In addition to the Ink, Gauge glass and laboratory product ranges John Moncrieff’s North British Glassworks produced a huge variety of other products in their long history. The most poorly documented are the bottles that they produced and developed innovative machinery for.
Moncrieff NB Glassworks target ball
Shotgun Target Balls

These were made in different colours and filled with feathers. They must have left a lot of glass fragments behind after use! “N.B. Glass Works, Perth” is moulded around the middle band. They were used from about 1870 to 1900 when clay pigeons were invented.
Colours known are Yellowish clear, Aqua, Green shades, Light Blue and Cobalt blue. Any others colours?
They are found with flat and rounded bases.
Various varieties are known to exist including inverted P’s and B’s.

Moncrieff NB Glassworks target ball Moncrieff NB Glassworks target ball Moncrieff NB Glassworks target ball Moncrieff NB Glassworks target ball
Moncrieff Glass Monish Machine Bottles

While it was known that Moncrieff made bottles it is almost impossible to obtain a certain attribution at this stage, particularly for hand blown bottles. Machine made bottles probably had some mould marks on the underside. All Moncrieff bottle production was made at the Tayside works, not far from where the Ysart’s built Vasart’s Shore Road Works.

Dewar's Onion shaped whisky bottle. Moncrieff???

This Dewars ‘Onion’ whisky bottle is a possible Moncrieff product, it was made around 1880, although as John Moncrieff was involved in the Temperance movement, it is possible that he did not accept orders for alcohol containers. These are rare and fetch € 150+. Any other examples?

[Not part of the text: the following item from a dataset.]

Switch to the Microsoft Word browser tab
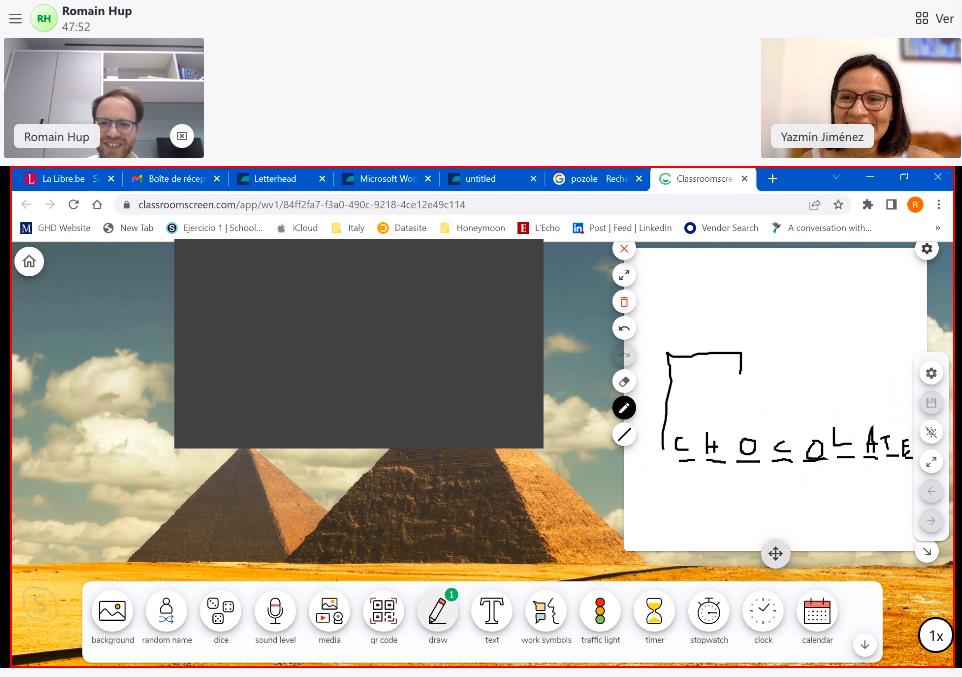962x677 pixels. pyautogui.click(x=386, y=179)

Moncrieff frigger swan reproduction

Moncrieff Worker’s Friggers

Swans made at Moncrieff’s originated from a style and technique developed by Bernard Wade, the melting dept. foreman, (formerly of Wood Brothers, Barnsley). After 1960.
A gather of glass is dropped onto a piece of insulation brick, and using single pointed tweezers the beak and eyes are formed, the neck is then drawn upwards and bent to shape. After this has cooled sufficiently to retain its shape, a second gather is dropped directly onto the first and the tail is drawn up, followed by the wings which would have 2 or 3 indents on them.
This produced a highly stylised figure with exaggerated tail and wings. Nearly everyone made, or attempted to make swans and they all copied this technique, but they all ‘looked’ different.

Bernard always made these in sets of three: small approx 3", medium 4", and large 5 ½" and the bases were ground and polished. The clear ones were all made in Monax (because it was easier). But on the rare occasions that a colour was melted, coloured swans appeared; if any of these are found they are extremely rare.
There is one exception to the above. A glassblower (ex Waterford) had made swans in Ireland (What is it about swans?} but used a different method to form the wings. An engineering apprentice of mine engraved a pair of borsella puntatas and he used these when he made his swans but they were not very popular and he concentrated on making fish. These ‘Irish’ swans never had circular bases, and they show a colour tint; Monax had a yellowish tint, and MS1 glass had a greenish tint.
There were no handouts to school visits or anyone else; it is however highly probable that some of the ‘sets of three’ suffered casualties and the survivors were given to anyone interested in them.
This swan was made for this site by an ex-Moncrieff glassmaker, a colleague of Colin Mayor, using Bernard’s technique, but the wingtips were normally higher.